**Records for the task**
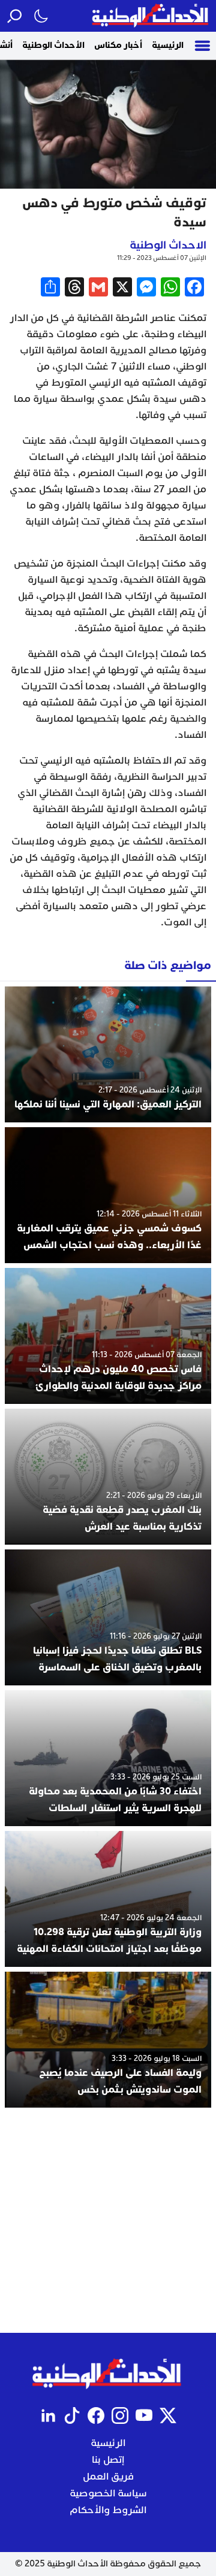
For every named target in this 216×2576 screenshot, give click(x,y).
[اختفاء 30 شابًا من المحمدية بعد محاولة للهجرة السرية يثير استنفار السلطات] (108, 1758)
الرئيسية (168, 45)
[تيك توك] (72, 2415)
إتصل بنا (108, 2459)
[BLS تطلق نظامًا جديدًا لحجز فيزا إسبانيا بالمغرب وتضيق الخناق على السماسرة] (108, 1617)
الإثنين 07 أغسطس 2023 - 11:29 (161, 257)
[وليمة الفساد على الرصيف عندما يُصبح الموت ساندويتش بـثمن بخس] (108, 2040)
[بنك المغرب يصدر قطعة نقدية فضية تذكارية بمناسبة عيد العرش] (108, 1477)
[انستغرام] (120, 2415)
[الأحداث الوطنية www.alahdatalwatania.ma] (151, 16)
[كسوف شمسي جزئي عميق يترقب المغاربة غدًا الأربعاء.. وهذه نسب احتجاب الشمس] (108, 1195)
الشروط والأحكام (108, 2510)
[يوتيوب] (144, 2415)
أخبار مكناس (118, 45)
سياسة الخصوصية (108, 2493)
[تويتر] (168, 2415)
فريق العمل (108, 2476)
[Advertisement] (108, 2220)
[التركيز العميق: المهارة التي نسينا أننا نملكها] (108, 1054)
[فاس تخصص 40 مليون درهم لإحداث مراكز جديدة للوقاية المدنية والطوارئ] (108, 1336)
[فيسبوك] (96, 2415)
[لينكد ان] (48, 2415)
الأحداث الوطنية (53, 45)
* * *
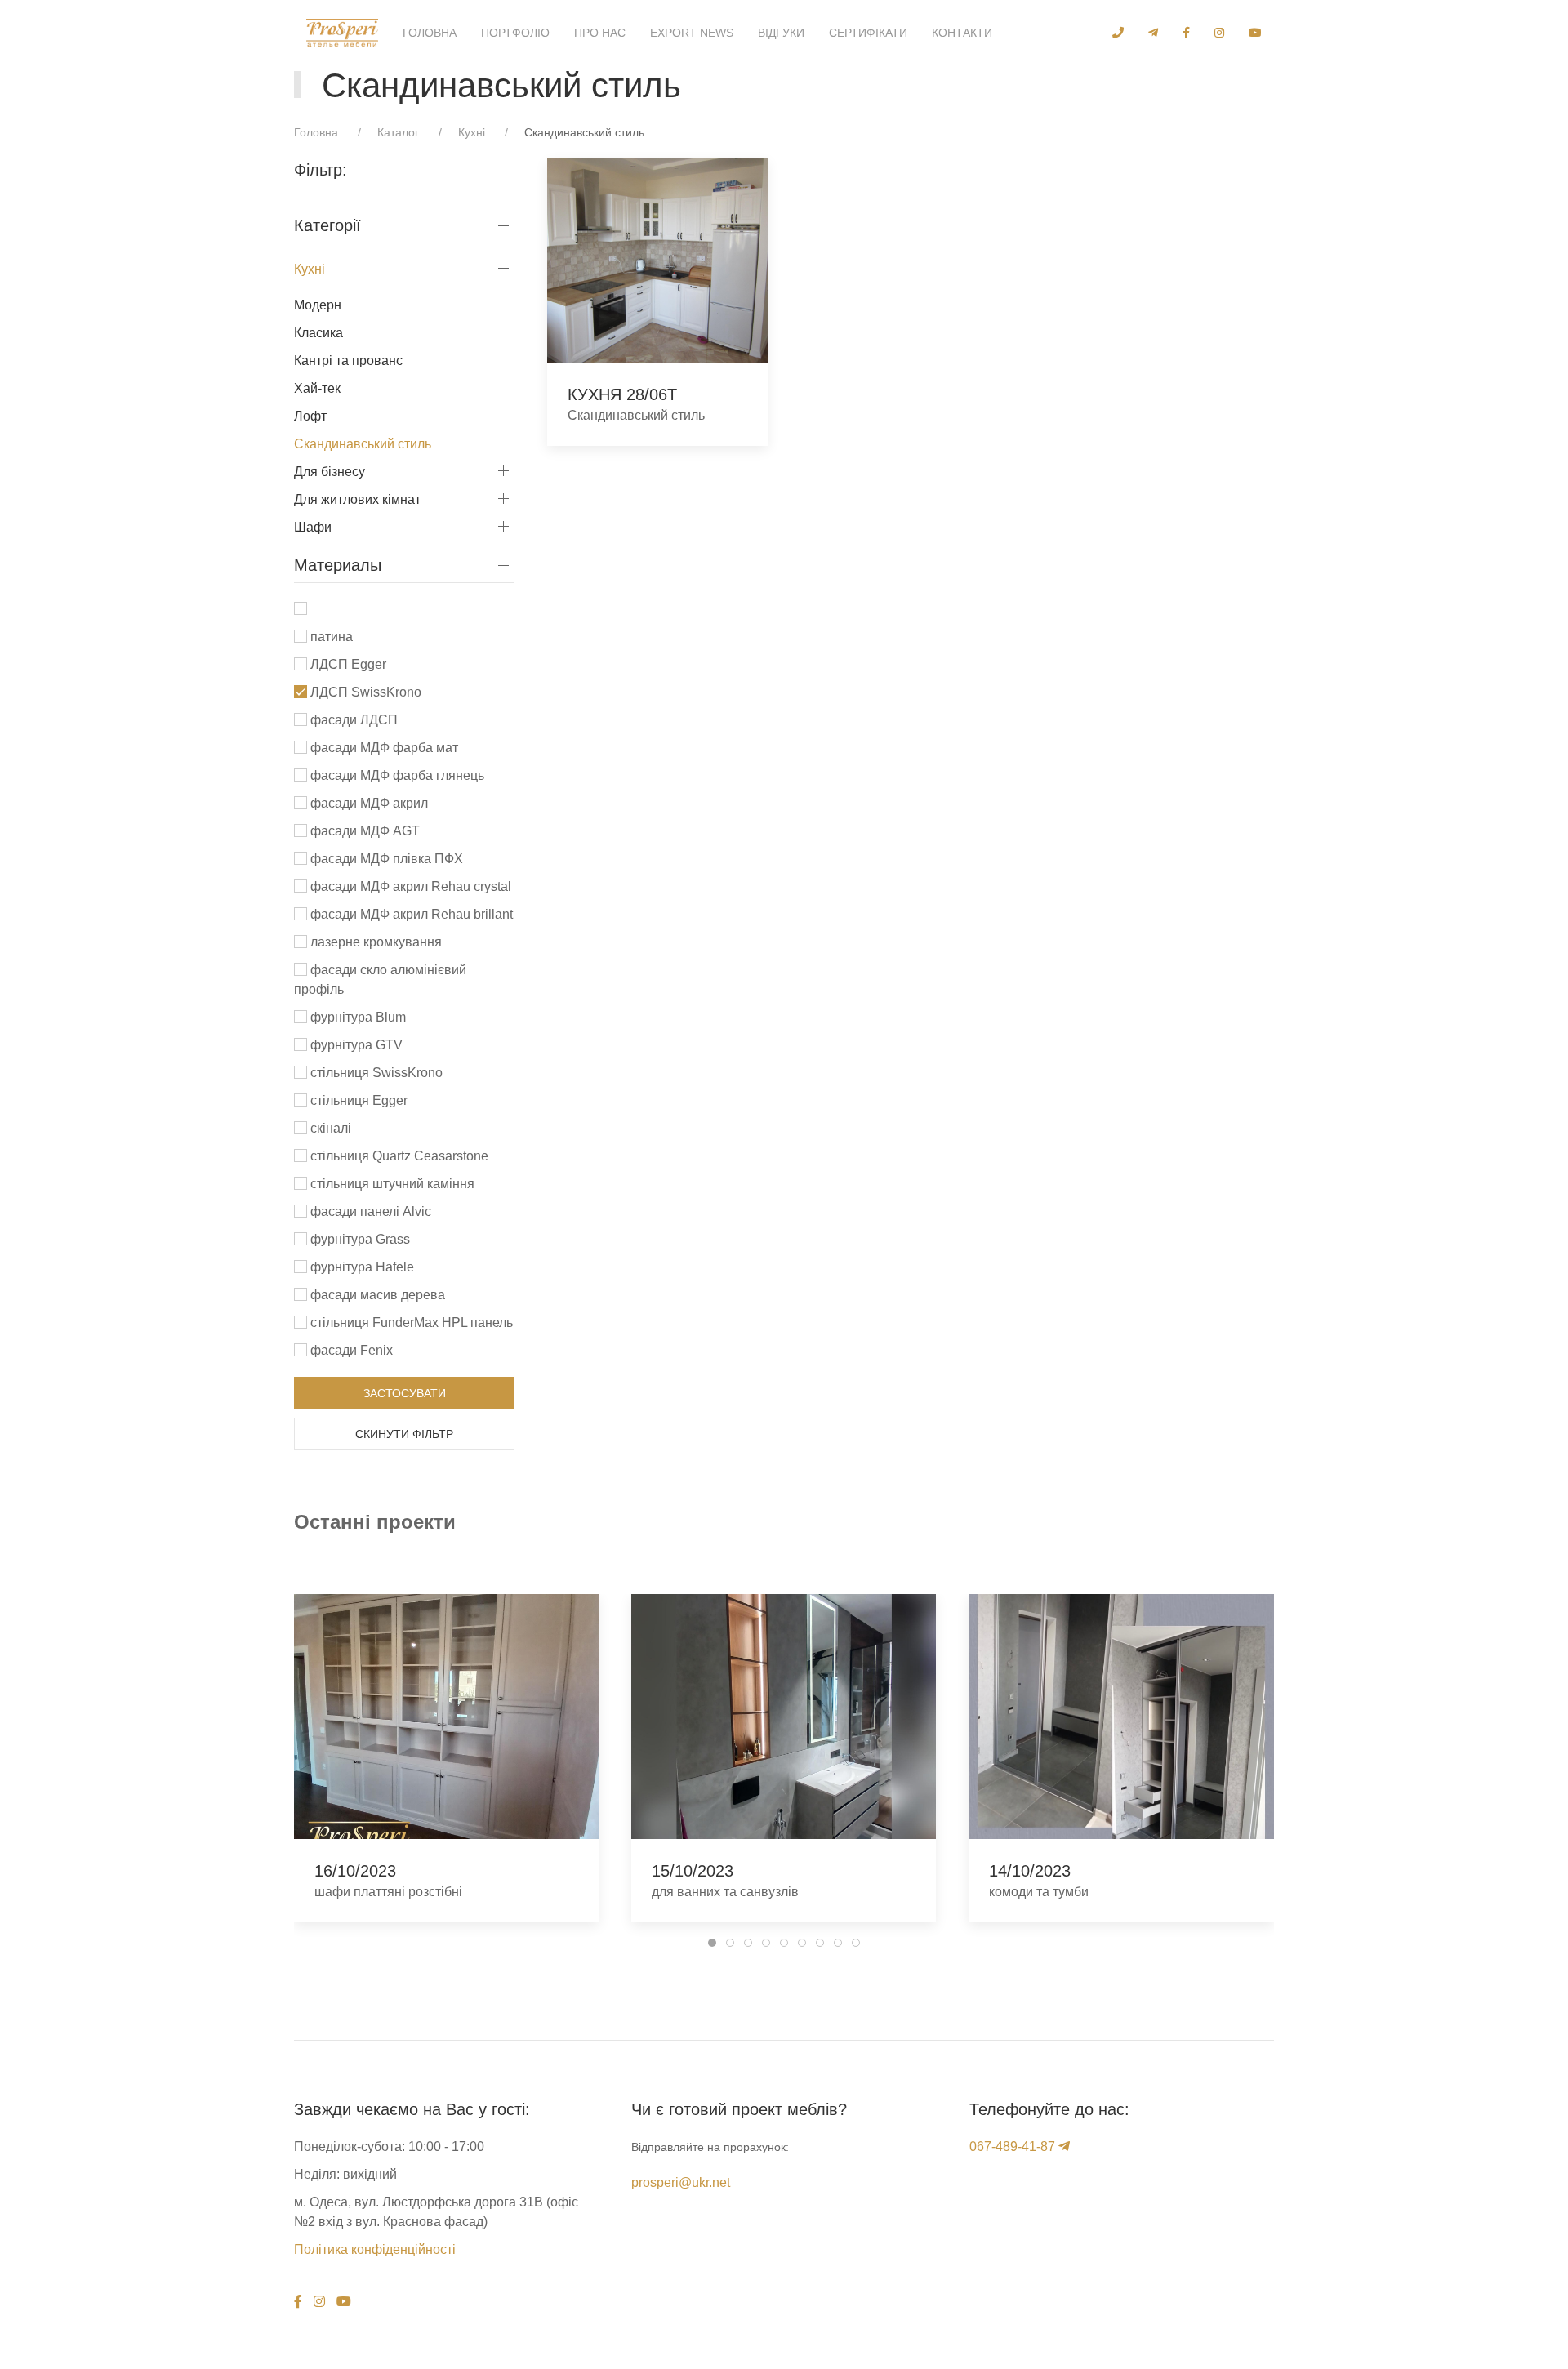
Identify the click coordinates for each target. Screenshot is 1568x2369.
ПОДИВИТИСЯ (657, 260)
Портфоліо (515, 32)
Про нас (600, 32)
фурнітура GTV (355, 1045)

**What is expected**
Reproduce exactly, and only, the part of the listing above that begins at the line with "أخبار مكناس (118, 45)" and goes on through the line with "الأحداث الوطنية (53, 45)".

**Result of the task**
أخبار مكناس (118, 45)
سياسة الخصوصية (108, 2493)
[تويتر] (168, 2415)
فريق العمل (108, 2476)
[Advertisement] (108, 2220)
[التركيز العميق: المهارة التي نسينا أننا نملكها] (108, 1054)
[فاس تخصص 40 مليون درهم لإحداث مراكز جديدة للوقاية المدنية والطوارئ] (108, 1336)
[فيسبوك] (96, 2415)
[لينكد ان] (48, 2415)
الأحداث الوطنية (53, 45)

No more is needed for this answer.